Owen the baby hippo and his mama were best friends. They loved to play hide-and-seek on the banks of the Sabaki River in Africa. That was all before the tsunami came and washed Owen's world away.

But after the rain stops, Owen befriends Mzee, a grayish brown tortoise. He plays with him, snuggles with him, and decides he just might turn out to be his best friend and a brand-new mama.

Inspired by the tsunami of 2004, acclaimed storyteller Marion Dane Bauer and celebrated illustrator John Butler depict this heartwarming true tale of healing, adoption, and rebirth -- with splendid illustrations and oodles of love.

Review

Worlds away from Jeanette Winter's retelling, Mama (2006), in which the nearly wordless text and stark design offered youngsters little buffer against Owen's terrifying separation from his mother, Bauer's picture-book version closely matches its narrative and visual tones to its target audience. A rhythmic, lulling narrative smooths the barbed edges of the disaster ("The rain fell and it fell and it fell. The Sabaki River rose and it rose and it rose"), and Butler's feathery illustrations, featuring smiling, doe-eyed animals rendered in soft tones of butter, rose, and lavender, hint at the sunny outcome even during the story's troubling opening scenes.
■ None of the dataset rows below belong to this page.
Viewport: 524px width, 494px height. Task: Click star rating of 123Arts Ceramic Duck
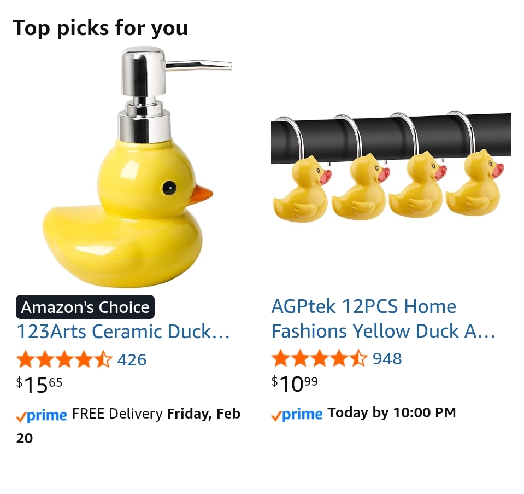point(64,359)
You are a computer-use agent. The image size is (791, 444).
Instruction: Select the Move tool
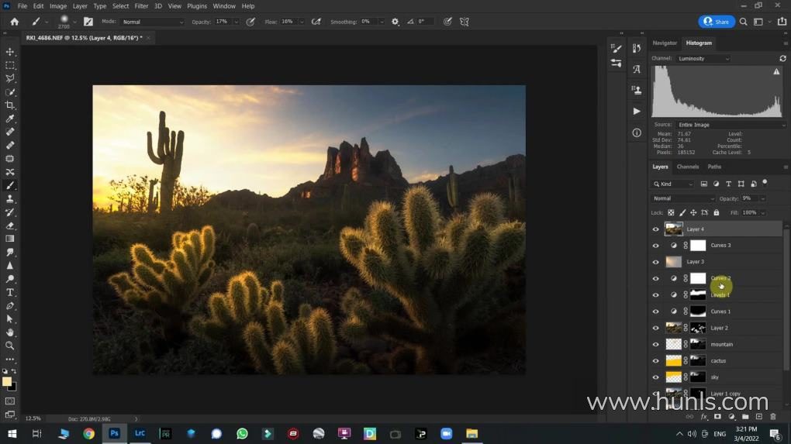click(10, 52)
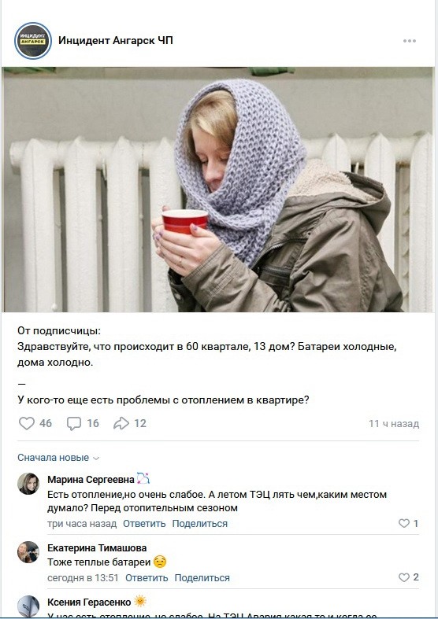Like Екатерина Тимашова's comment with the heart

[x=404, y=577]
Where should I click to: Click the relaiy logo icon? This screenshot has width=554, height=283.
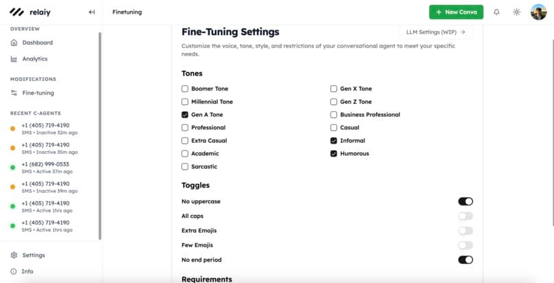pos(16,12)
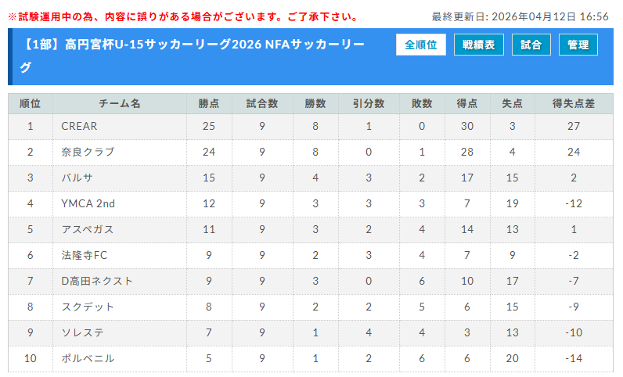
Task: Switch to the 戦績表 tab
Action: [478, 45]
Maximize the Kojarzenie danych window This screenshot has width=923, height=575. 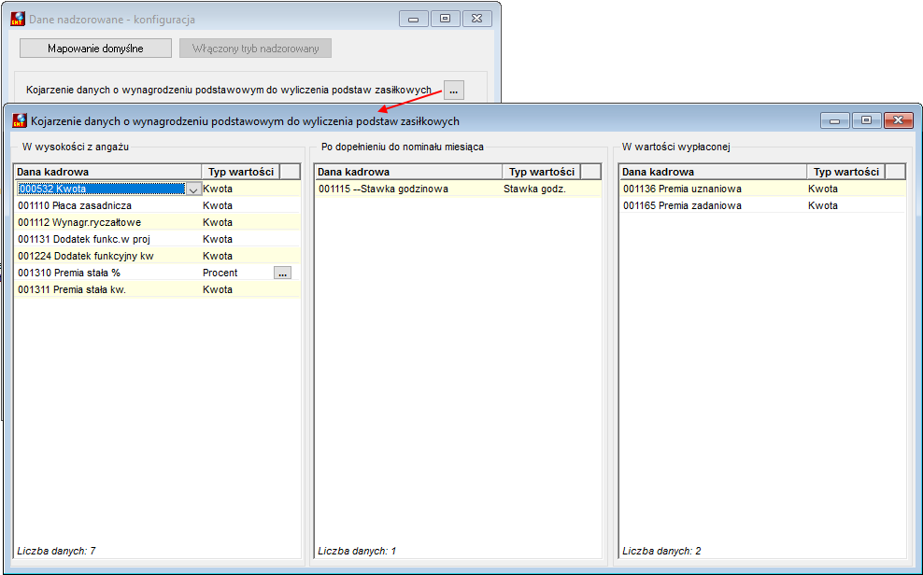867,119
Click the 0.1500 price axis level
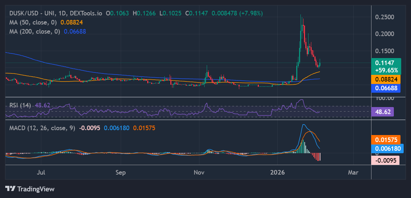The width and height of the screenshot is (411, 198). click(x=384, y=51)
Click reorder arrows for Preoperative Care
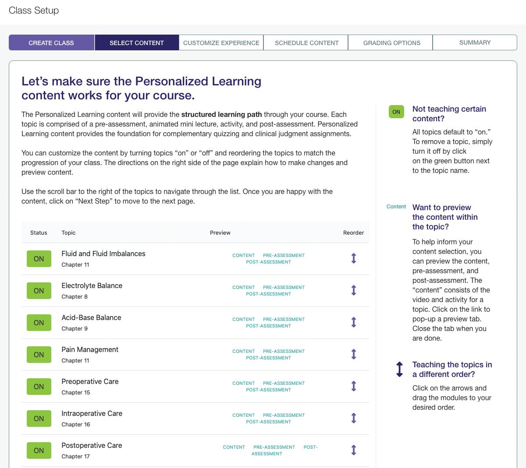The image size is (526, 468). point(354,386)
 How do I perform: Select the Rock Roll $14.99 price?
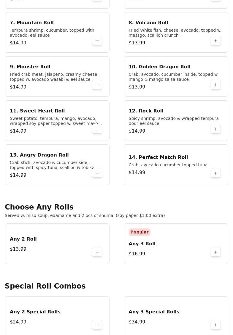137,131
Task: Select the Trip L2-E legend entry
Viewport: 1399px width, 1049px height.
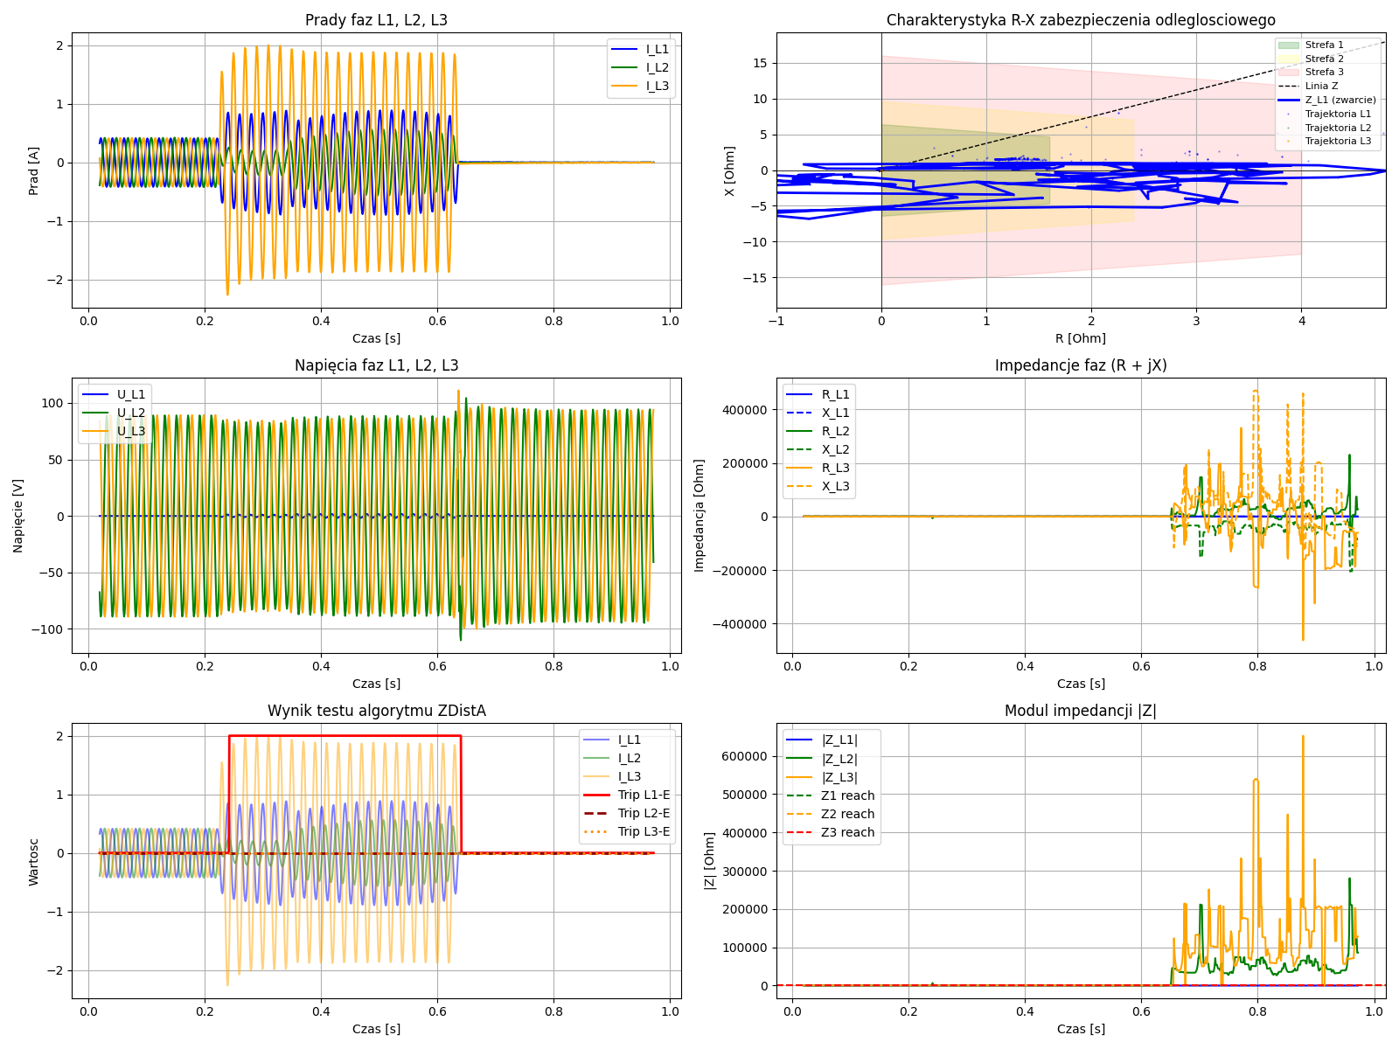Action: (644, 813)
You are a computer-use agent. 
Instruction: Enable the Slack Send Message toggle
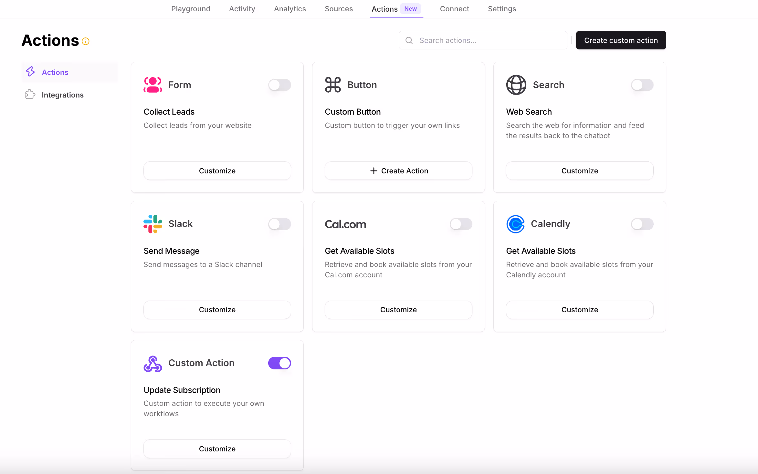pos(280,224)
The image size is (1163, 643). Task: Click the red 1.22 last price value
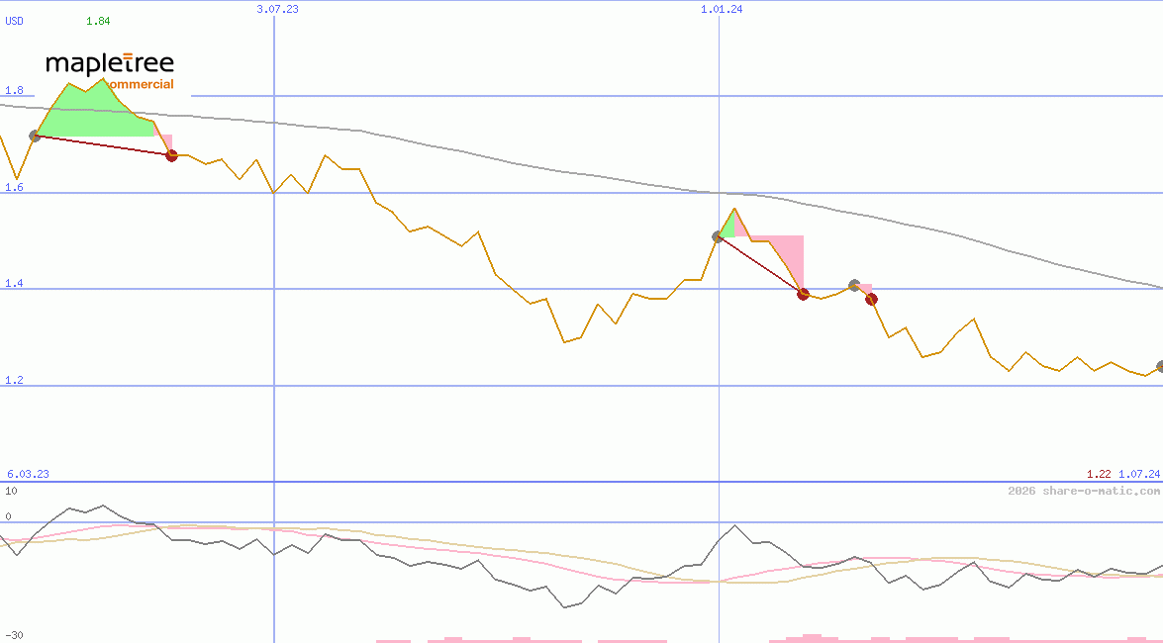(1098, 474)
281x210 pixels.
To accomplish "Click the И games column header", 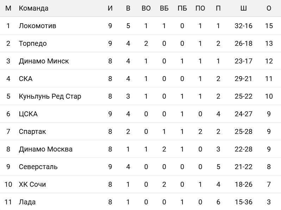I will [x=110, y=8].
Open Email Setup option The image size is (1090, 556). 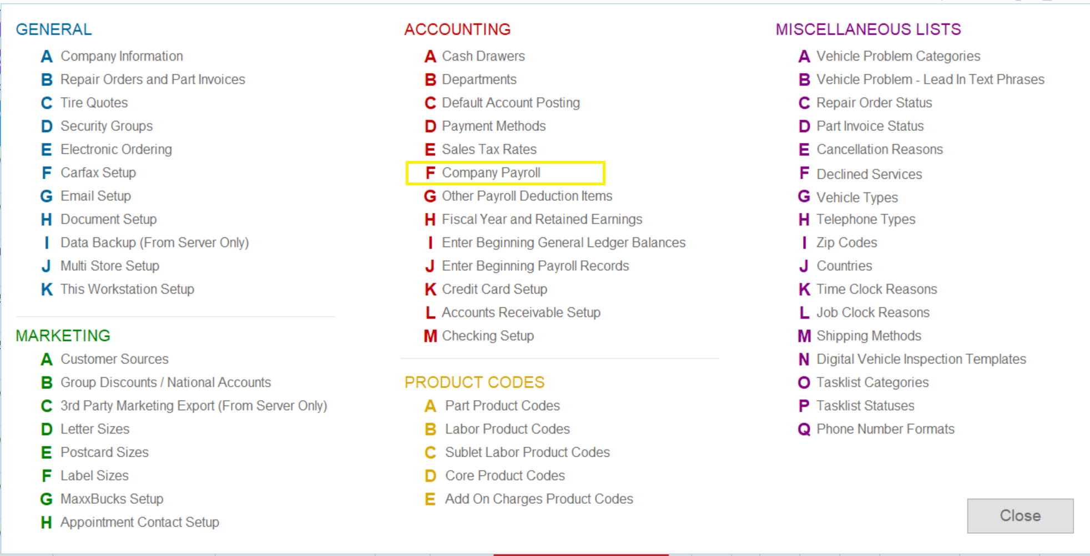tap(96, 196)
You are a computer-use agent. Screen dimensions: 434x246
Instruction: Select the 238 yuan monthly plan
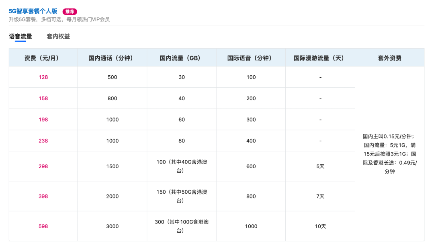tap(43, 140)
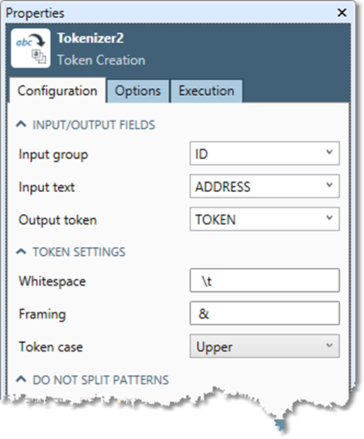This screenshot has width=364, height=439.
Task: Collapse the Do Not Split Patterns chevron
Action: [21, 379]
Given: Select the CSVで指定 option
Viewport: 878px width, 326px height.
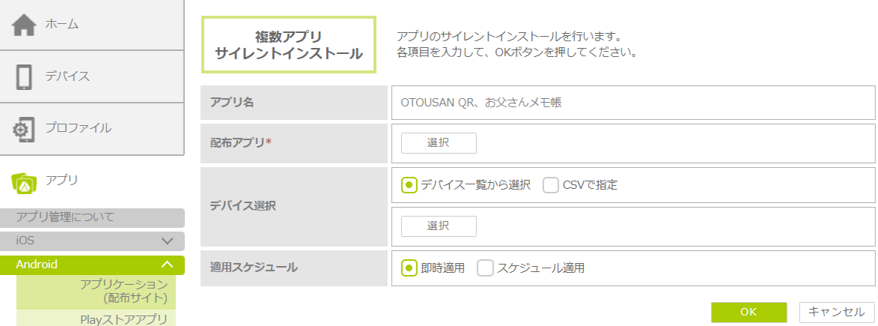Looking at the screenshot, I should pos(551,185).
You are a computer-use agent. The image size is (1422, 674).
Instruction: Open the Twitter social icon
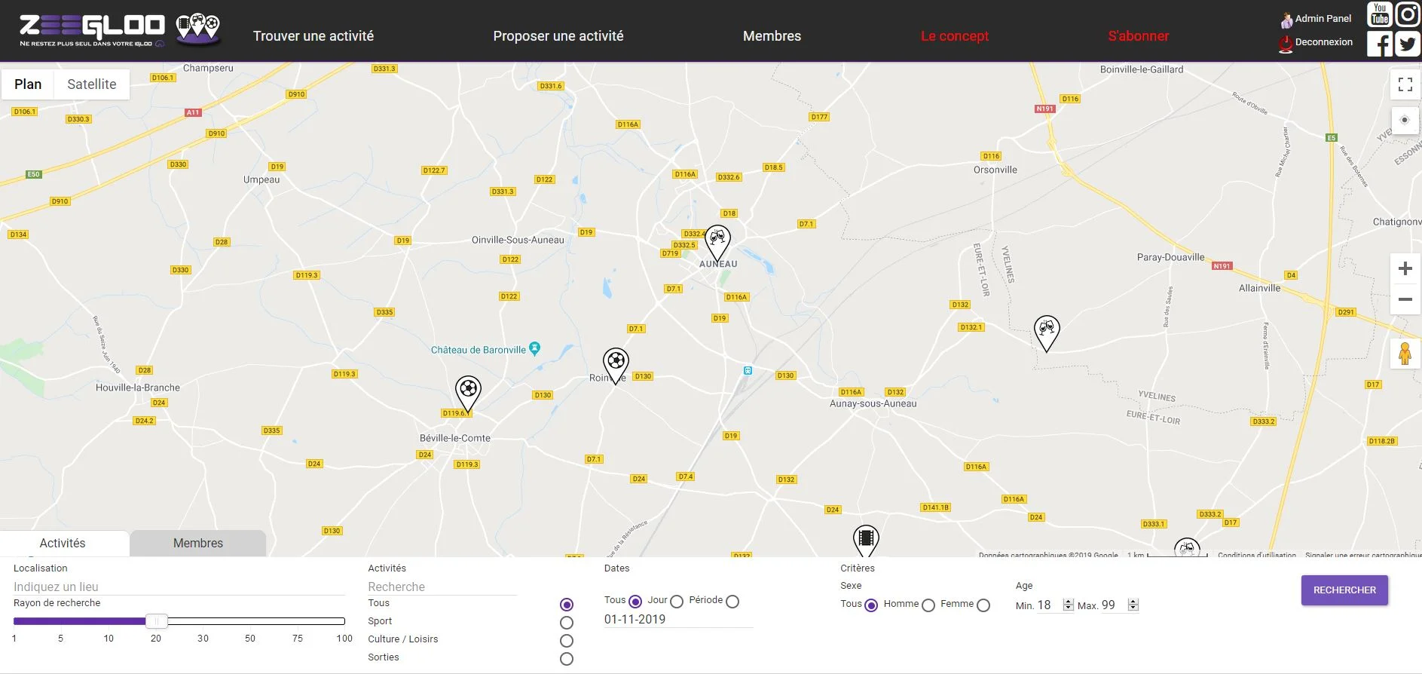(1407, 44)
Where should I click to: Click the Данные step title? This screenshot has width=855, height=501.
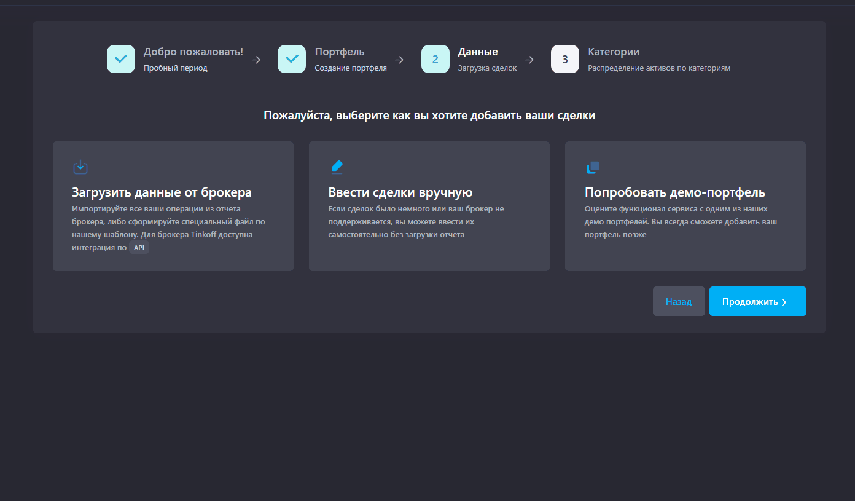point(478,52)
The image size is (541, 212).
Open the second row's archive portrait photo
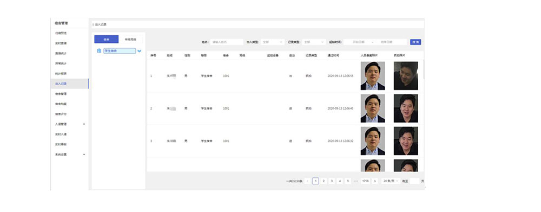click(373, 108)
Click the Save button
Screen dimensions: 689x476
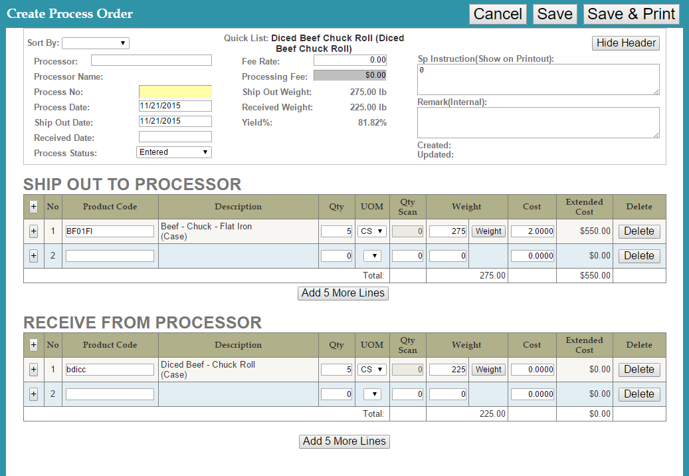[x=555, y=14]
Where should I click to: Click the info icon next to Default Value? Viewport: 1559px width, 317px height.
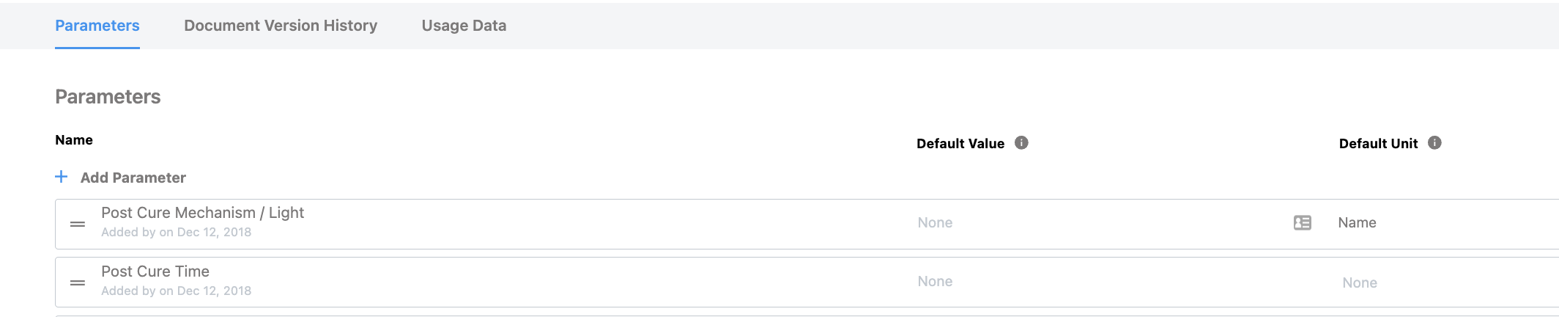click(x=1021, y=143)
Composition choices, too, spin the trauma appropriately for the very young; for instance, even as Bauer acknowledges, post-tsunami, that Owen's mother was "lost" and Owen himself was "alone in the sea," Butler's close-up picture avoids the overwhelming, long-distance perspective of a tiny figure dwarfed by the vast ocean ... the book's large format and attractive presentation invites sharing — even with sensitive young listeners.